An interesting read. You raise alot of points that apply to the default OOP approach, however most of them simply do not apply with a data driven approach like ECS. There's Systems that process data based on Components. Systems themselves partition the array of entities across threads while the systems run sequentially. Accessing multiple collections for example does not matter as you index everything with the entityId, so there can't be collisions because all the arrays are pre-allocated. An ECS World contains an array of ECS Systems that contain arrays of ECS Components.
For example the incoming packets are processed before any of the systems. The packet handlers just create/update/modify components of the entity, then the systems run on those. Example:
Incoming Packets -> Input System -> Damage System -> Health System -> Death System -> Drop System -> Respawn System -> Outgoing Packets
There's no locking required, there's no allocations, the GC won't run for the lifetime of the server and most importantly, the code is clean, adding a new feature does not create cascading changes in a hundred other files. You just a new system and filter on a different set of components - maybe a new one.

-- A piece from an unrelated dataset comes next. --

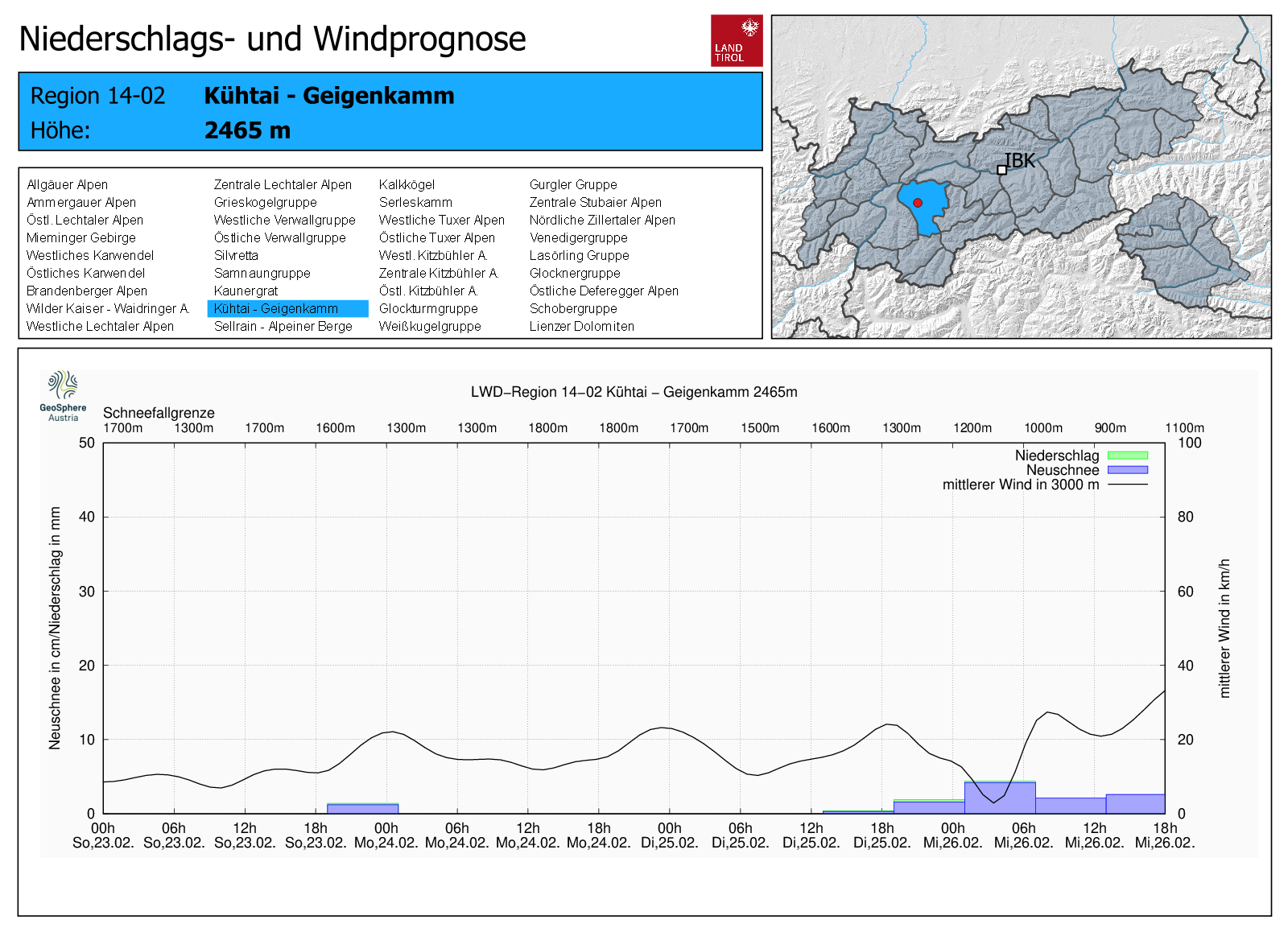The height and width of the screenshot is (928, 1288).
Task: Select the Gurgler Gruppe region
Action: (572, 184)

The only think I'll have to syncrhonize is ECS Worlds as I am planning to have a World per Map so I can shard the server. With conquer there doesn't seem to be much synchronization in that regard. Off of the top of my head, I think it might only be chat messages and database writes. Dockerize that and create a swarm and you can scale to any amount of players without lag spikes.
My motivation behind that is keeping the operational costs low, especially with the energy crisis right now. I'd rather rent a few cheap virtual potatos (or go with container hosting) than a beefy dedicated server/
oh dear, i got carried away with my rant, its time to submit the reply..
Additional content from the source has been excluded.